Using CDXFormatIndex.getPrefixIterator(prefix),
I would expect to get only the entries that match this prefix.
Instead, it finds the first entry matching this prefix, and then it returns all entries from that point until the end of the archive.
so, it returns entries that do not match the prefix.
Why?
How to *only* get the entries that match the prefix?
Example (written in Scala)
package application
import org.archive.wayback.core.CaptureSearchResult
import org.archive.wayback.resourceindex.cdx.CDXFormatIndex
import org.archive.wayback.util.url.AggressiveUrlCanonicalizer
import scala.collection.JavaConverters._
object ResponseWarcReaderExample {
def main(args: Array[String]) {
val index = new CDXFormatIndex()
index.setPath("/dataset/files.warc.cdx")
val key = canonicalize("http://www.rmspumptools.com/innovation.php")

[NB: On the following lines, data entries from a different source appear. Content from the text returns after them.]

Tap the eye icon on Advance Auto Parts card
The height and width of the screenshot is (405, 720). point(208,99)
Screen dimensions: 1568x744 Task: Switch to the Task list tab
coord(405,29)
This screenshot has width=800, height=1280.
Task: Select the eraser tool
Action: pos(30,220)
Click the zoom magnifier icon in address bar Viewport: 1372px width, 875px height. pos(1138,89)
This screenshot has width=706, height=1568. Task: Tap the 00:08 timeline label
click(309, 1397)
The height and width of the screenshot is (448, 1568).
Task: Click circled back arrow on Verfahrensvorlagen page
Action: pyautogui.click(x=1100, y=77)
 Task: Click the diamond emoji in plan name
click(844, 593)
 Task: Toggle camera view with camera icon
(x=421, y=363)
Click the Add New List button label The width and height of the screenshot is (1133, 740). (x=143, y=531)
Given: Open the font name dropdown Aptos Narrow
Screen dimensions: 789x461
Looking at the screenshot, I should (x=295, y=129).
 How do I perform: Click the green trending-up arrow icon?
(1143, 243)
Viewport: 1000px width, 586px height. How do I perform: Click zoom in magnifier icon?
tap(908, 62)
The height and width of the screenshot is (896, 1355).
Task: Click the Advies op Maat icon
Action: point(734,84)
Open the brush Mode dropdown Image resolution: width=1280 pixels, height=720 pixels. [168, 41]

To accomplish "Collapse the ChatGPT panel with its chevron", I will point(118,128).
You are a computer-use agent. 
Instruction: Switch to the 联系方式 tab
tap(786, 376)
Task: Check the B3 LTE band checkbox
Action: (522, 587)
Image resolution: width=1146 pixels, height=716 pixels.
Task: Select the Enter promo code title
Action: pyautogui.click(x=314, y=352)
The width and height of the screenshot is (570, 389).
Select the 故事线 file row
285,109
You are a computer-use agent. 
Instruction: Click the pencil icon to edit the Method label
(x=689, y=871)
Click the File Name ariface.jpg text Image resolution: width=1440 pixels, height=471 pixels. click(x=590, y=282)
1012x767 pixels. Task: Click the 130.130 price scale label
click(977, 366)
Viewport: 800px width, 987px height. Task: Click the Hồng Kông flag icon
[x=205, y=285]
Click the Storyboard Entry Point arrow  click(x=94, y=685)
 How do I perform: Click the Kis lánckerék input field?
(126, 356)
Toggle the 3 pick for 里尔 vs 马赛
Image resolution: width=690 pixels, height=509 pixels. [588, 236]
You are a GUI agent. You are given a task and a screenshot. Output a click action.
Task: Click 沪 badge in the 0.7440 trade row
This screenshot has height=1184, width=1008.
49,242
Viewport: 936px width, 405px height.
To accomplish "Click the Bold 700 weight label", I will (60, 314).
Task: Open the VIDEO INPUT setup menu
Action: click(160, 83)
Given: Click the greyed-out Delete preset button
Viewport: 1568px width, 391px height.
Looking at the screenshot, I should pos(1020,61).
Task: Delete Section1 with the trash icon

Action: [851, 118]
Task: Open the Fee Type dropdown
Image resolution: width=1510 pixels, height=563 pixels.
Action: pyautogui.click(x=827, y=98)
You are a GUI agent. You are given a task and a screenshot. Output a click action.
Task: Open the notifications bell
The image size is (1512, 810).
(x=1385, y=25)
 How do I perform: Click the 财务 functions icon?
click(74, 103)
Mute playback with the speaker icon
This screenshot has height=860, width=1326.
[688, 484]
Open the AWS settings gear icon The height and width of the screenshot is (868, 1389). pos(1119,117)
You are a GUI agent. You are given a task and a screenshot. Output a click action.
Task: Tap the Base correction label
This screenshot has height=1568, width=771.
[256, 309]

val it = index.getPrefixIterator(key).asScala.foreach { (r: CaptureSearchResult) =>
println(s"${r.getFile}:${r.getOffset}: ${r.getOriginalUrl}")
}
}
val canonicalizer = new AggressiveUrlCanonicalizer()
def canonicalize(url: String): String =
canonicalizer.urlStringToKey(url)
}
The output is as follows:
files.warc.gz:1053529: http://www.rmspumptools.com/innovation.php
files.warc.gz:1181319: https://www.sjm.com/en/legal-notices-patents/patents/cardiac-rhythm-management-patents
files.warc.gz:11538: http://www.slaperoo.com/
files.warc.gz:1268086: https://www.smarttech.com/patents
files.warc.gz:826021: http://speckip.com/
...
Note that CDXFormatIndex/CDXIndex.getPrefixIterator calls FlatFile.getRecordIterator(final String prefix),
which returns an input stream starting with the offset the first entry matching the prefix; and then it reads everything until the end of the archive.
RandomAccessFile raf = new RandomAccessFile(file,"r");
findKeyOffset(raf, prefix);